Listen. We are one generation away from extinction. The only way we're going to allow and have other people who live wholehearted, devoted lives for Jesus is if they see us doing it now, not us telling them what to do. May we never be a church that says, "Don't do as I say; do as I do, boy." May we be a church that says, "Imitate me as I imitate Jesus Christ."

Paul wrote this again and again to his buddies. In 2 Timothy 3 he says, "Now you follow my teaching and my conduct." How can Timothy follow his conduct unless Paul was with Timothy? In Philippians he says, "The things you have learned and received and heard and seen in me." Parents of Eutychus, what do they hear and see in you? Do they see a deep devotion for Jesus? Then why would they care?

Eutychus, I don't care whose family you're a part of. If you're not going to personally make a decision to follow Christ, if you're going to be near the Word of God as you must be but as far as you can be, you are on a dangerous precipice, but I believe in you. I'm long on you, and I am trying to live a holy, devoted life over you. I am praying that you embrace Jesus in more radical ways than I ever have, but I pray that you look at me like Paul to the end, pouring out my life as a drink offering, and we get at it together, because we're going to give this thing to you.

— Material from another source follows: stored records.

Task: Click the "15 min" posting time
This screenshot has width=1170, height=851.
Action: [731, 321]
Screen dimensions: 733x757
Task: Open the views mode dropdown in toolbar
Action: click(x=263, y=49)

You think it's hard to build a church from nothing, from eight people to three campuses and thousands of locations? Let me tell you what's even harder: inheriting it and seeing your desperation for God. Folks, we have work to do with this amazing life-saving station so Eutychus can know we didn't build it to be comfortable but we are built to last. Aren't you glad we're in Acts?

Father, thank you for your Word. Thank you that it's true and powerful and there to teach us and reprove us and correct us. We want to be adequate, prepared for every good work. Help us to not lose our first love. We love you. We love Eutychus. I thank you for the kids who are lucky, who are being taught the Word of God, not so we can meet in here but because we want them to embrace you. But, Lord, you have to be the one who sparks life in them. So would you bring them to life? Would we be holy lives over them? Would we be humble?

Could we say to them, "You have heard my teaching and have seen our conduct; imitate our lives, that the peace of God might be with you"? Lord, help us to go down to Eutychuses and seek them, speak words that are encouraging to them, not just the ones who are in high school and college but the next generation of believers who are 50 and 60 years old who we want to see come to faith. Let us suffer, live lives of inconvenience for the sake of the gospel. In Jesus' name, amen.

If you don't know the goodness of God, would you come? If you do, would you go and worship? Have a great week of worship.